Gefeiert werden soll danach aber auf jeden Fall, ganz egal, wie der 19. Saisonlauf ausgeht. Danach beginnt aber auch der Countdown für den nächsten Versuch der Verfolger, die übermächtige Rennallianz Vettel/Red Bull vom Erfolgskurs zu bringen. „Alle beginnen bei Null“, betonte der Abu-Dhabi-Dritte Nico Rosberg von Mercedes.
Die Silberpfeile werden neben Ferrari mit Rückkehrer Kimi Räikkönen und Fernando Alonso sicherlich zu den ersten Herausforderern gehören.
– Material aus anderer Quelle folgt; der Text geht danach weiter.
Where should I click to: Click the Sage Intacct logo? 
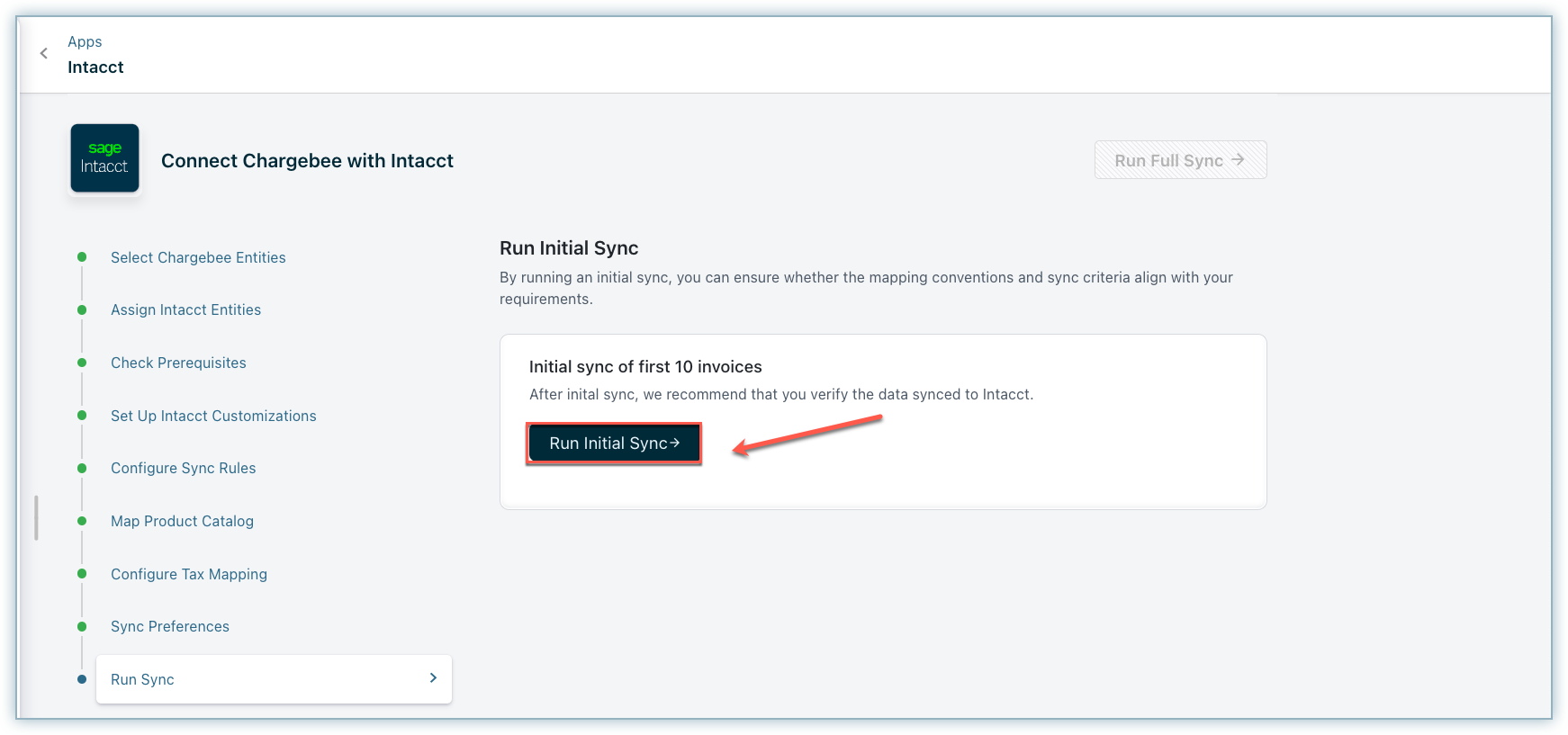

Der Spanier, der bei einem Ausweichmanöver in Abu Dhabi heftigsten Kräften ausgesetzt gewesen und vor dem Abflug noch in einem Krankenhaus durchgecheckt worden war, dürfte noch unerbittlicher sein. Mittlerweile sieben Jahre ohne Titel, genauso lange wie Vettel nun in der Formel 1 ist, reichen dem Asturier. Dass er den bislang letzten Ferrari-Weltmeister (2007) als neuen Teampartner bekommt, erhöht den Druck.
Womöglich könnte neben Rosberg aber auch ein weiterer Deutscher zumindest ab und zu die Etablierten ärgern. Bei Lotus zeichnete sich ab, dass die Chancen des 26 Jahre alten Emmerichers Nico Hülkenberg auf das Räikkönen-Cockpit wieder größer sein könnten. Der neue Team-Investor Quantum gab zumindest ein klares Votum für den aktuellen Sauber-Fahrer ab. „Ich denke, es dauert nicht mehr lange, bis es feststeht“, sagte Quantum-Chef Mansoor Ijaz nach übereinstimmenden Medienberichten. Dann hätte auch Hülkenberg ein Grund, bis zur Sperrstunde zu feiern.